Standards for Taxonomic Classification of Biodiversity Data

Submitting Institution

Edinburgh Napier University

Unit of Assessment

Computer Science and Informatics

Summary Impact Type

Environmental

Research Subject Area(s)

Mathematical Sciences: Statistics
Information and Computing Sciences: Information Systems


Download original

PDF

Summary of the impact

At Edinburgh Napier University Professor Kennedy's research on modelling processes and results of biological classification has had, and continues to have, a major impact on the infrastructure for storing and exchanging biodiversity data worldwide. It led to the Taxonomic Concept Schema (TCS), a biodiversity data standard ratified by the International Biodiversity Standards Group (TDWG), now the basis of systems worldwide for referencing biodiversity data, including the Global Biodiversity Information Facility and the International Plant Names Index. The TCS fed into the design of the Darwin Core standard subsequently ratified by TDWG, and now the exchange format for data in the major biodiversity infrastructures globally.

Underpinning research

A biological classification provides a means of identifying, categorising and referring to organisms. However, the complexity of the living world, and variety of techniques for surveying it, means that the same organism may be classified differently according to taxonomic opinions, and known under several alternative names. Even for well-studied large mammals there is disagreement over their correct classification and names of species, e.g. since 1812 there have been nine different classifications of Gorilla, each containing different sub-species with different circumscriptions.
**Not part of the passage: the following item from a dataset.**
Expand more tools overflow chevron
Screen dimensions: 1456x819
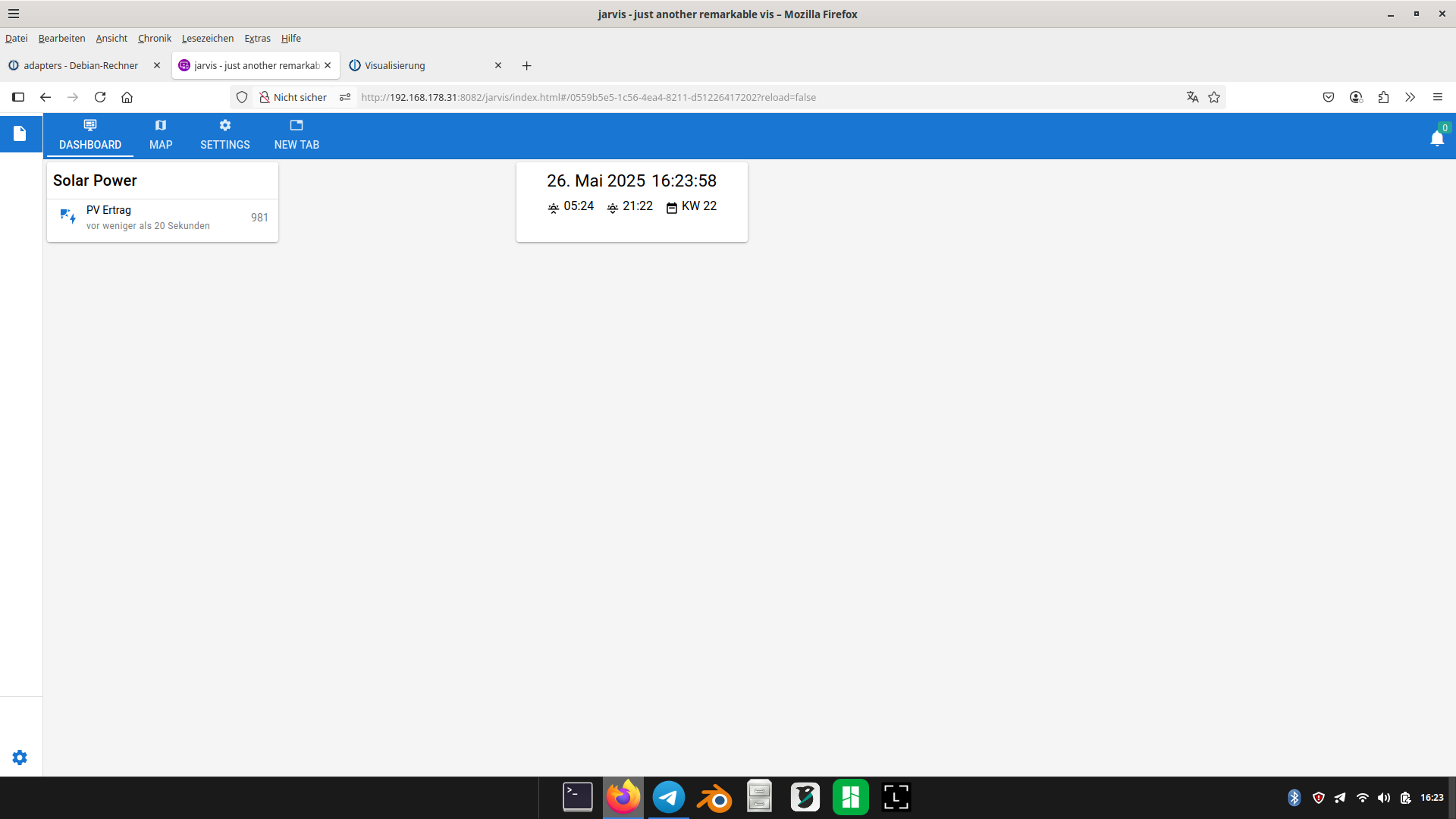(x=1410, y=97)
Prior to 2000, taxonomic databases could model only one classification where there should be many, which obscured the uncertainty inherent in taxonomy [Paper-3]. Working with the Royal Botanic Garden, Edinburgh [Grant-6], in 1998, Kennedy developed a model and database system (Prometheus) to accommodate multiple overlapping hierarchies, accurately representing the process of biological taxonomy [Paper-1]. This was enhanced with visualisations to help botanists understand the differences and similarities in how taxonomists classify specimens [Paper-2].

International recognition of the value of Prometheus led to collaboration with seven US Institutions on the Scientific Environment for Ecological Knowledge (SEEK) project [Grant-2, 2002 - 2008]. Kennedy was a key member the Taxonomic Working Group, modelling taxonomic concepts for the SEEK taxon database. Kennedy then applied her research to support ecologists, who use species names resulting from taxonomy to identify and record species' occurrences for biodiversity analysis. SEEK aimed to integrate diverse datasets on species' occurrences across wide geo-temporal ranges, complicated by the uncertainty in name usage and variety of data formats to record species. Therefore a standard exchange format was required.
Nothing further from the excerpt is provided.